Syllabus

Com S 531
Course Description and Syllabus

 



Course Description

This course covers topics in theory of computation. We will study abstract models of computational machines. We study the power of these machines and determine which problems are computable. We then study the time and space complexity of these problems - the amount of time and space required to solve these problems on these machines. An undergraduate level background in theory of computation will be expected, including a basic understanding of regular and context-free languages, finite automata, pushdown automata and Turing Machines.
 

Syllabus

The following is a brief outline of the topics to be covered in the course.
  1. Basic Concepts Properties of sets, relations and functions.
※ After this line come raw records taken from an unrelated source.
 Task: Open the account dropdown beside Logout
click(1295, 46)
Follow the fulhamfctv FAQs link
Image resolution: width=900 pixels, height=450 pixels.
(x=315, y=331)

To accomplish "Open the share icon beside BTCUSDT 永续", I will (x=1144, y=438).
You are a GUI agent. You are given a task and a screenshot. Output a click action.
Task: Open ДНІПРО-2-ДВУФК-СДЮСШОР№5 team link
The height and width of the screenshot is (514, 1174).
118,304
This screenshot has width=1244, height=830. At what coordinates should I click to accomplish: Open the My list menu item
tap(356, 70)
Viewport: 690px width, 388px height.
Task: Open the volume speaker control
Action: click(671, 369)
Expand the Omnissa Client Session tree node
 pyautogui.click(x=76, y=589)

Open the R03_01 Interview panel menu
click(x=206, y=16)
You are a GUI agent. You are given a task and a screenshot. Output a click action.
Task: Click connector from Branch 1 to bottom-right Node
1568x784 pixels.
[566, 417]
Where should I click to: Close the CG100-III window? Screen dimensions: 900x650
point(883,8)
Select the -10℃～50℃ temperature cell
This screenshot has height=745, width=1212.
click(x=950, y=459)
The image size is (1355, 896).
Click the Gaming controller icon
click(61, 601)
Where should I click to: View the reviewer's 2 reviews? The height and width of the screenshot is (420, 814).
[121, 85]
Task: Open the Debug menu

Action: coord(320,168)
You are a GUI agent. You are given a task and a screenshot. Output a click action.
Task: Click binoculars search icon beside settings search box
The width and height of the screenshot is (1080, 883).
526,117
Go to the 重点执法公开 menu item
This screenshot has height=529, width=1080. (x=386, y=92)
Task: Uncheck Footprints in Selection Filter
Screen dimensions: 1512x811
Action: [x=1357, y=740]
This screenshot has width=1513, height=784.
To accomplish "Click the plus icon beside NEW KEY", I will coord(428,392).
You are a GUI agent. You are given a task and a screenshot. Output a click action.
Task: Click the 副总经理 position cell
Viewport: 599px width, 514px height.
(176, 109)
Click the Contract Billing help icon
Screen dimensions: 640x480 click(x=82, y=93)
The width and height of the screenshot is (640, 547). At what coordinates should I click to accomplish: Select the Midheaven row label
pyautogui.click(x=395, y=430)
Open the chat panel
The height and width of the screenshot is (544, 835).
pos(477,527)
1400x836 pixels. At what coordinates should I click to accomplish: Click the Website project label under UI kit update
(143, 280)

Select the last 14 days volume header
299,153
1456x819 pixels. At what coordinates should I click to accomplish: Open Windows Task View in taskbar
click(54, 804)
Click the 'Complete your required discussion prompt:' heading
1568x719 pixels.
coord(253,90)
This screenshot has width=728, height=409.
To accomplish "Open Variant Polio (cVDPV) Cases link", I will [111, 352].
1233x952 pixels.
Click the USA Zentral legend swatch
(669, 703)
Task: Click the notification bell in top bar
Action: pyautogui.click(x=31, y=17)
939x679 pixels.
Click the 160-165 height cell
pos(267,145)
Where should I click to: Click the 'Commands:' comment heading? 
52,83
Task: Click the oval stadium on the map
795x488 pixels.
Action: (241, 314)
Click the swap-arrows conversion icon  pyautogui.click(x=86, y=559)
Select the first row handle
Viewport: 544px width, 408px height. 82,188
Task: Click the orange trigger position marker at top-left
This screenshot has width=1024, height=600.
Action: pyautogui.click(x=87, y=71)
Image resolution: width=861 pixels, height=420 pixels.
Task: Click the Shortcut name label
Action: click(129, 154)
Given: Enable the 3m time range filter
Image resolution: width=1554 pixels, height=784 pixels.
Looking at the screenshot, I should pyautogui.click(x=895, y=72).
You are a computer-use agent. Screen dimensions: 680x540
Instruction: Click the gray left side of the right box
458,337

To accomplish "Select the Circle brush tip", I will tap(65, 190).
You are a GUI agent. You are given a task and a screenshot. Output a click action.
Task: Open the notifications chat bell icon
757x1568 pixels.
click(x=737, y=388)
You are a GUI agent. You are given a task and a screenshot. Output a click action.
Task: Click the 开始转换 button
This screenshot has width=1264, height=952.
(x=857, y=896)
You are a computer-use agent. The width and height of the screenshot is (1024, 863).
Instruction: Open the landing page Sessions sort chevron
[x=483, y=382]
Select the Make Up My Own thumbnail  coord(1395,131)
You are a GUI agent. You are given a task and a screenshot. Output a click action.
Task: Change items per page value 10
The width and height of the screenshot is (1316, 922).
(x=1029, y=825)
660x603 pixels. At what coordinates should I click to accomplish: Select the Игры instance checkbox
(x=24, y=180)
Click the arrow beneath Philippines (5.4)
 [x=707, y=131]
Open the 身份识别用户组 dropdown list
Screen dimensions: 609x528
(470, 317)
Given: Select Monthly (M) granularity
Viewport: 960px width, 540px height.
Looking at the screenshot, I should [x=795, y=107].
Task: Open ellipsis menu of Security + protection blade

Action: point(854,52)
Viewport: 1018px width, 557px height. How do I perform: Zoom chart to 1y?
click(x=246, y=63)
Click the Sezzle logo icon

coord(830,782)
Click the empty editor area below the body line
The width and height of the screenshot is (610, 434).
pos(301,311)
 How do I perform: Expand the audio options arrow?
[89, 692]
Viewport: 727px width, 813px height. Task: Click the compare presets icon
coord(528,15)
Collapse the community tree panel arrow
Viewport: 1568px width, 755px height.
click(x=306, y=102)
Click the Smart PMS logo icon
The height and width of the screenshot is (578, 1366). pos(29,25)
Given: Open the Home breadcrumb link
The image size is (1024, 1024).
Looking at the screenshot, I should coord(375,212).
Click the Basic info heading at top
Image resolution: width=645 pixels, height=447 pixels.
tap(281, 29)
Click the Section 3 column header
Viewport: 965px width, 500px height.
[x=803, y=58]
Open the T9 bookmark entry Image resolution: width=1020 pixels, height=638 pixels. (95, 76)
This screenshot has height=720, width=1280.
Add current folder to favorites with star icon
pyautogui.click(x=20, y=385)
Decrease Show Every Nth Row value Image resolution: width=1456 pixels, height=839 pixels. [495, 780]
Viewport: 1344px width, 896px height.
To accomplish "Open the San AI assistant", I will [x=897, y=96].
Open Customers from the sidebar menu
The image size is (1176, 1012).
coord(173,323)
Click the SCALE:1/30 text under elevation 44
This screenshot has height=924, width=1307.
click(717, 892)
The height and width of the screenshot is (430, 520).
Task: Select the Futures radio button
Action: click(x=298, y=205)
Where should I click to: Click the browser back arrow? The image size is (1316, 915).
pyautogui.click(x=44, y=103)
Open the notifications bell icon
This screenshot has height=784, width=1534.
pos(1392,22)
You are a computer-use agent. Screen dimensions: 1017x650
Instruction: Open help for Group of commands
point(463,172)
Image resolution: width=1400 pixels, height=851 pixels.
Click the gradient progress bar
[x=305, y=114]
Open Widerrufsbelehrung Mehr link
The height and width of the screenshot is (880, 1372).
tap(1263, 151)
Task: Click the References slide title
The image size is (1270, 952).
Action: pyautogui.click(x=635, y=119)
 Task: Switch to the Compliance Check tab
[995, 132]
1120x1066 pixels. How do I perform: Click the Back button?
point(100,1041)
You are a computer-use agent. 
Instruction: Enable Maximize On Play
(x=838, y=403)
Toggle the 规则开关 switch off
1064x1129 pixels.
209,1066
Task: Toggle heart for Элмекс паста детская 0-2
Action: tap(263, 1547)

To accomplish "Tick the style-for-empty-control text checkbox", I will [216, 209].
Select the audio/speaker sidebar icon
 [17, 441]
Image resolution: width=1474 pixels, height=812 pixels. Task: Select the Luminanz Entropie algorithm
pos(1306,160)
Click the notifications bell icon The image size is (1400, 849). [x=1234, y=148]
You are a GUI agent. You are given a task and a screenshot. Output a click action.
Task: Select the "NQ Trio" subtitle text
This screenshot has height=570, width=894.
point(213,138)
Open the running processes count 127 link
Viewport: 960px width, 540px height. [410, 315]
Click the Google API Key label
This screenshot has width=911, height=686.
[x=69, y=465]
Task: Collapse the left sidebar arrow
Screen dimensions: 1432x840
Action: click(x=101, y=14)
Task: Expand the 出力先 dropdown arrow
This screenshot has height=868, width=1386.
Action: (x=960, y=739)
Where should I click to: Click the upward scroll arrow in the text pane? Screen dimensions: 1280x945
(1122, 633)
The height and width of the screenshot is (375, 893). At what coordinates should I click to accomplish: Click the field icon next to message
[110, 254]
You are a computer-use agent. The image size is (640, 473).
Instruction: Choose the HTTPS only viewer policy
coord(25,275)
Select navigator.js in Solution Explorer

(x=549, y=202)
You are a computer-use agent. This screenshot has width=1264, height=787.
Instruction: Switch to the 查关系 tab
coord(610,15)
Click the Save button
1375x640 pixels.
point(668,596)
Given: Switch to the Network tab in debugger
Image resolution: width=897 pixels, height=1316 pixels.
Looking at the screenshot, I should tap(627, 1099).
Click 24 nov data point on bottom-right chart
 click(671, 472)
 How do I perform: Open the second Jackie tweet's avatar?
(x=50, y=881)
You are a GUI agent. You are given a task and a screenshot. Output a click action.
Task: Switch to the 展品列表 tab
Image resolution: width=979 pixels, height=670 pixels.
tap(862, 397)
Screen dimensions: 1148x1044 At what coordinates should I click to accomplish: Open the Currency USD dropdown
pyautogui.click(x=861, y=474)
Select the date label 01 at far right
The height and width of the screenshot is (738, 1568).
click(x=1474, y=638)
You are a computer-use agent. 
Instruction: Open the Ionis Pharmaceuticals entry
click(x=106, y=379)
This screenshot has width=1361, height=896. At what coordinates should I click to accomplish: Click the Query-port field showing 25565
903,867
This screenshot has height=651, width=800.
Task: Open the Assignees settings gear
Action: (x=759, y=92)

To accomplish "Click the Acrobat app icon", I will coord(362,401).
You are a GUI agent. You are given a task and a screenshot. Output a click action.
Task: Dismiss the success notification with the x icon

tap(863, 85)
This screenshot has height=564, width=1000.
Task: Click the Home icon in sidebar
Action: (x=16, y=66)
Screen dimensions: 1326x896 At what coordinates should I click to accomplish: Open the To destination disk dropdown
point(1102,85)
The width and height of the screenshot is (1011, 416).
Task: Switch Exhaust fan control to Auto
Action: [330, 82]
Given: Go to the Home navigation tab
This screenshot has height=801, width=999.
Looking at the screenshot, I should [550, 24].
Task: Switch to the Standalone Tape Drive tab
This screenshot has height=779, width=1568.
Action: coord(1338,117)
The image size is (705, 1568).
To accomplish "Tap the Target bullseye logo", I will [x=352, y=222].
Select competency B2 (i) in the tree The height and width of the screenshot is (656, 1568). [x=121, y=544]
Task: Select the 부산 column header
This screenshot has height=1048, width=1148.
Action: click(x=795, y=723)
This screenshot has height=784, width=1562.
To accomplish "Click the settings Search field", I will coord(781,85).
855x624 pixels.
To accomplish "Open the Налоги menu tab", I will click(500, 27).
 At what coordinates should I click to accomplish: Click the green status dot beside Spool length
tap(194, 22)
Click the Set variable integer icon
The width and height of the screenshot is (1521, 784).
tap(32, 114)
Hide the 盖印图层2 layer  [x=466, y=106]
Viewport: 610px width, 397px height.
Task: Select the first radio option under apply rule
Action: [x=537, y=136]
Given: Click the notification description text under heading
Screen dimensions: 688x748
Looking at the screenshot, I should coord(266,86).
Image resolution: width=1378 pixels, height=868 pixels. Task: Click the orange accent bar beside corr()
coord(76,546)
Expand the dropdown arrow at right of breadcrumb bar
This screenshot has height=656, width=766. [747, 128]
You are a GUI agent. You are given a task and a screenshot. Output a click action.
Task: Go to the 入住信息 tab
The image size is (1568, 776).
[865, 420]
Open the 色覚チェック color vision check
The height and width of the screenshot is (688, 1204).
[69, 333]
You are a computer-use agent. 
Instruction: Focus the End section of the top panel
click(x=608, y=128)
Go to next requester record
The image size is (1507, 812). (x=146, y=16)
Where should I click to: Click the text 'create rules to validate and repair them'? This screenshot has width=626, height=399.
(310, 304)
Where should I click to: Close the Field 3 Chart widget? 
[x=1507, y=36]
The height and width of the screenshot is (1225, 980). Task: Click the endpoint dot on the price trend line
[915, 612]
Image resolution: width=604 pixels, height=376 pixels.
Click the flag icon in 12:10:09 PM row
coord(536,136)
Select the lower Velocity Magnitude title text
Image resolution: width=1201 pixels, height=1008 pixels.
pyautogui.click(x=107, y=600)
Proof techniques. Languages, Grammars and Machines.
  2. Regular Languages and Finite Automata Regular Expressions. Deterministic and Nondeterministic Finite Automata. Regular sets and closure properties. Pumping Lemma. Myhill-Nerode Theorem.
  3. Context-Free Languages Context-Free Grammars and Push-down Automata. Pumping Lemma for ContextFree Languages. Deterministic Push-Down Automata. Deterministic Context-free, Linear and Ambiguous Languages. Parsing. Chomsky and Greibach Normal Forms.
  4. Computable Functions and Turing Machines Deterministic and Nondeterministic Turing Machines. Computable total and partial functions. Turing Machine enumeration and Universal Turing Machines.
  5. Undecidability Halting Problem. Turing and Many-one Reducibility. Recursively Enumerable, Recursive and Undecidable Problems.
  6. Computational Complexity Algorithm Analysis on a Turing Machine. Polynomial time and space complexity. NP-Completeness and reductions.
  7. Distributed Computation Synchronous vs. Asynchronous Processors. Synchronous vs. Asynchronous Communication. Failures. Impossibility Results.